Idea: the less correlated your trees are with eachother: the better. Image you had 1 column that was so much better than all the other cols at being predictive, that every tree you built - regardless of which subset of rows - always started with that column. So the trees are all going to be pretty similar. But you can imagine there being some interaction of variables where that interaction is more important than that individual column.
So if each tree always splits on the same thing the first time, you're not going to get much variation on those trees.
So what we do in addition to just taking a subset of those rows, is at every single split point take a different subset of columns.
This is slightly different to the row sampling. In row-sampling, each new tree is based on a random set of rows. In column sampling every individual binary split chooses from a different subset of columns.

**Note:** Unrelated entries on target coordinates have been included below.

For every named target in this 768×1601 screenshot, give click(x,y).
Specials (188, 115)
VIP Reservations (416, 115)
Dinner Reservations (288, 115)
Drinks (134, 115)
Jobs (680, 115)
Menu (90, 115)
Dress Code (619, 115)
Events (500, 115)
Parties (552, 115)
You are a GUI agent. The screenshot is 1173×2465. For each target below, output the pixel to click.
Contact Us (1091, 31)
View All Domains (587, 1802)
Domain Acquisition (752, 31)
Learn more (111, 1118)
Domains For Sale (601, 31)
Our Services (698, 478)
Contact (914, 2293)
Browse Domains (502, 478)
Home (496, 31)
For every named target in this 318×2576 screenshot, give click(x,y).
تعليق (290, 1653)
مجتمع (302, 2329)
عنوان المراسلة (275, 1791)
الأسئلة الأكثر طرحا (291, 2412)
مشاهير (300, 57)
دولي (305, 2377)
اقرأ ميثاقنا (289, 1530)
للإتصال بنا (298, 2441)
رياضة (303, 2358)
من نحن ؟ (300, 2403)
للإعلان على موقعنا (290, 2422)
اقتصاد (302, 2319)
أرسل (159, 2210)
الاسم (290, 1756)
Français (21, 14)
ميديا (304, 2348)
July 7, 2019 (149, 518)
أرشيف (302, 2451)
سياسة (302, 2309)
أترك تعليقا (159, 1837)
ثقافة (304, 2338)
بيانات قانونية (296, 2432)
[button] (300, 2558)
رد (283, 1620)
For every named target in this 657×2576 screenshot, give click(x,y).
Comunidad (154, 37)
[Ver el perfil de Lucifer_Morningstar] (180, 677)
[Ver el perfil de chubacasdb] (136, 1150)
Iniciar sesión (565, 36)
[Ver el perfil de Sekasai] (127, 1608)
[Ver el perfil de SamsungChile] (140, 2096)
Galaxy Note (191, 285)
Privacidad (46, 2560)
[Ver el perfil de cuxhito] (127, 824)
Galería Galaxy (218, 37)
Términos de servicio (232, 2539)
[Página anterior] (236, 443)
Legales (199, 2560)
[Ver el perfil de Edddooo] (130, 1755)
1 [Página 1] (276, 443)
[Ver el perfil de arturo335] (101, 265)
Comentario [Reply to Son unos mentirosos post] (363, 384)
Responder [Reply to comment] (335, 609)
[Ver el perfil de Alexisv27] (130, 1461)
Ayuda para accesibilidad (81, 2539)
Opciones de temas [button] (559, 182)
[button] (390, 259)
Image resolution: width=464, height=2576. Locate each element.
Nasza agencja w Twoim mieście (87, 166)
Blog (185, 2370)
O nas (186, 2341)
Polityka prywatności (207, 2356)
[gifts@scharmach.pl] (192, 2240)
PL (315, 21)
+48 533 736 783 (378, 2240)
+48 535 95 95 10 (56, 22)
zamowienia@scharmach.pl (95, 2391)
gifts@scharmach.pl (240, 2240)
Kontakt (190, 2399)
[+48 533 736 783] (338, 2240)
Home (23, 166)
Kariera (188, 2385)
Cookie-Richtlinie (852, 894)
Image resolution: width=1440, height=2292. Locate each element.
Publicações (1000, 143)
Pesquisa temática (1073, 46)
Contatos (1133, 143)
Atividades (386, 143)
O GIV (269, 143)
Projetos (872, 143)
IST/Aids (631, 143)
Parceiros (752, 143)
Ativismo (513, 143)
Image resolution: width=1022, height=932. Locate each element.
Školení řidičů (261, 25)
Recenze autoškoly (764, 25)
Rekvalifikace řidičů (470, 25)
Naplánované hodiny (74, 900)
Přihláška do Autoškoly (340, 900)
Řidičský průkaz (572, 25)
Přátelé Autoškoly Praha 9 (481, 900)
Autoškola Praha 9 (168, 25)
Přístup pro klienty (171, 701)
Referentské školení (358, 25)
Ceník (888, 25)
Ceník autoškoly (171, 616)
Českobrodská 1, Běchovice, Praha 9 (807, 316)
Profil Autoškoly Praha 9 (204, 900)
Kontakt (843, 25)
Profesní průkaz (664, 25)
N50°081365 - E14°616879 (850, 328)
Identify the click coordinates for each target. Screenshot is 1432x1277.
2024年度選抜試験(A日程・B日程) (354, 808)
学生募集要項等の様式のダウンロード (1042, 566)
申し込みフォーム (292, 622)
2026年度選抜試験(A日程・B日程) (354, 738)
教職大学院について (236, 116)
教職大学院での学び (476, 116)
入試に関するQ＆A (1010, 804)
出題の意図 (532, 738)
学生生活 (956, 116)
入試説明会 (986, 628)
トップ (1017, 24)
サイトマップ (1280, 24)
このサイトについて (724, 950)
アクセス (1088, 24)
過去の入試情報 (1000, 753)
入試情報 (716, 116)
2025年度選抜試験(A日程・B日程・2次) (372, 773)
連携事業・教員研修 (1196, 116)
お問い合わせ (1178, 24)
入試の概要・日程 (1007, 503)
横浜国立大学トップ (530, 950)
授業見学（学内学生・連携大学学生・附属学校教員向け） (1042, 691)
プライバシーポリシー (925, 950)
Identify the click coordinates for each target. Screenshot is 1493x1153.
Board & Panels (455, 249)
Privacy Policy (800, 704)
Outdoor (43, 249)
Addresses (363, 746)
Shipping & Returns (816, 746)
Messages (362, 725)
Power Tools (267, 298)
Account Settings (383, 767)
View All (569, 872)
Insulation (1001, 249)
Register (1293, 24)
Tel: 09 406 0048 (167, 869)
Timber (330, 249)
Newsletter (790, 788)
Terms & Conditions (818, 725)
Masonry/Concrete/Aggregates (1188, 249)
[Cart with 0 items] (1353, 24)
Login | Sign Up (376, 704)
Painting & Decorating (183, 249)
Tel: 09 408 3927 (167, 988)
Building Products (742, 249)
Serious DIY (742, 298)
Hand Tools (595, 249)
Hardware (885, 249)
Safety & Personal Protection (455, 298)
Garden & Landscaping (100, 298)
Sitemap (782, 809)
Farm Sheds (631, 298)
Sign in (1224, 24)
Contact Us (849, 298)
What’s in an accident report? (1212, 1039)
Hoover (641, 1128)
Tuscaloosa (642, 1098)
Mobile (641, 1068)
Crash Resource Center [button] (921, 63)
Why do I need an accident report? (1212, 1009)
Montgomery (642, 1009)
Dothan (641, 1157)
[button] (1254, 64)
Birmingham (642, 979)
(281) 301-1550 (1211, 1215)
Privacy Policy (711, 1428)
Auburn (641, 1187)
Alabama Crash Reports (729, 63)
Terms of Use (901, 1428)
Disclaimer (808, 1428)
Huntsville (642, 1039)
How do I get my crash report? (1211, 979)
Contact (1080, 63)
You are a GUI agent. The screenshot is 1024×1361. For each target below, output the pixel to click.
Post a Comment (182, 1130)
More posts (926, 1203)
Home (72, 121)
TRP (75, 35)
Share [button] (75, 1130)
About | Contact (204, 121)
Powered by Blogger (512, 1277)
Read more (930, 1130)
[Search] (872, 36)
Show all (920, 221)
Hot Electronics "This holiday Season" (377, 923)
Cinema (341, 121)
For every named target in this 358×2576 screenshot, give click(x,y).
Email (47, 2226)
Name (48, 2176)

IoW: rather than looking at every possible level of every possible column, we look at every possible level of a random subset of columns. And at each decision point we use a different random subset.
How many? You get to pick. max_features=0.5
means you choose half of them. The default is to use all.
J.Howard has found good values at: 1, 0.5, Log(2), Sqrt()
NOTE the RF never removes variables as it's building a Decision Tree. It just goes through the different split points based on possible values.
You may have noticed our RMSE of Log(price) has been dropping on our validation set as well (2nd value), now down to 0.23306.
Checking the public leaderboard, 0.23305579
gets us to 25th place. Unfortunately the competition is old enough that direct comparisons are difficult, but we get the general idea.
Roughly speaking, we'd've gotten in the top 25 of this competition with a brainless Random Forest with some brainless hyperparameter tuning.
This is why the Random Forest is such an important first step, and often only step in Machine Learning.
In [52]:
m = RandomForestRegressor(n_estimators=40, min_samples_leaf=3, max_features=0.5, n_jobs=-1, oob_score=True)
m.fit(X_train, y_train)
print_score(m)
We can't compare our results directly with the Kaggle competition, since it used a different validation set (and we can no longer submit to this competition) – but we can at least see that we're getting similar results to the winners based on the dataset we have.
The sklearn docs show an example of different max_features
methods with increasing numbers of trees – as you see, using subset of features on each split requires using more trees, but results in better models.